Since then I've been in quite a mellow mode (understandably, right?) Recently had some couch surfers by- German and Finnish- and took them tapa-ing, strolled around the Albaicín, showed them the Huerto where I stopped briefly and had my face painted and befriended a gorgeous Australian Shepard and a hairy-chested shirtless old English hippy man. I also now know how to say "laughing sausage" in Finnish.

This is the last month of class, and I've quite honestly been a horrible slacker. It's become quite clear that all  my scholarly motivation is based on an actual interest in learning, something that is not really an option in this University system. Anyway, the slacking is at least half due to the holidays and strikes that have knocked out probably like 50% of the classes I would have had these past months. (For example,  I'm not at school right now because of striking...) But classes end soon and then I have June to "study" and exams at the end of June, beginning of July.

In other news I'm shitting bricks of anticipation and glee because my babygirl Kimmykins is coming to see me in 9 short days! Balls Almighty, it's gonna be a frolic and a half! I don't really have plans for June or July, but I want to go somewhere at some point... I'm kind of just waiting for the adventures to manifest themselves- they always do! Vin has mentioned planning some sort of roadtrip, to Poland, for example, and I also really want to go to Germany (there's apparently an amazing festival near Hamburg in June!), and Ireland is also high on my list... This world is so big and beautiful, I just don't have time to tackle it all, but I suppose this is really only the beginning.

May is gorgeous and sunny and I love it.

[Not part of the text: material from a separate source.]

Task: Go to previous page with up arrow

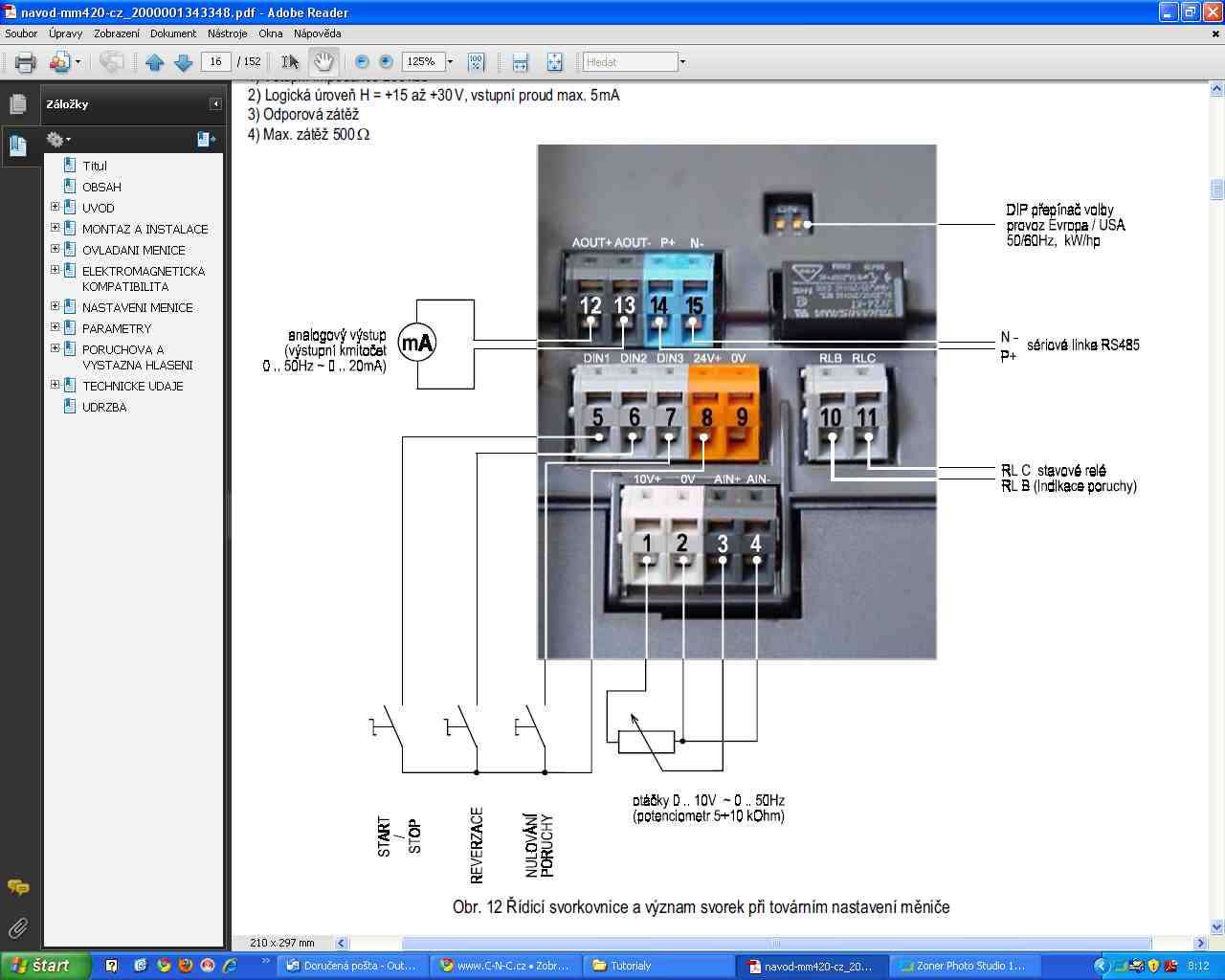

I've started doing yoga on the terrace, and reading on the terrace, and generally living on the terrace. Three hurrays for sunscreen!

California, I do miss you, despite all the shameless fun I've been having. I can't believe I'll be back "home" in three short month! I hope you guys are all prepared to burrito binge with me, to Boardwalk our faces off, to embark on facepainted frolics, get our fresh produce on at Twin Palms Ranch, spazz out at the dog beach with my flufferbutt and my tan man, get some three am nacho fries at Saturn, be critters in the Meekerite woods, and I guess take a peek at some American bars for the first time in my life (unless you count the Jury Room in Santa Cruz...I don't.) I also hope y'all don't expect me to come back fashionable and cultured-- quite the contrary; Granada has cultivated the wild child in me more than ever!

Anyway, I take my leave to try and get some useful things done right quick before heading to Mauna's for breakfast-for-dinner tonight, hitting up a screening of También la Lluvia at some bar and maybe checking out a concert/party at a nearby squat on Friday, and who the hell knows what else! ¡Hasta pronto, bitches!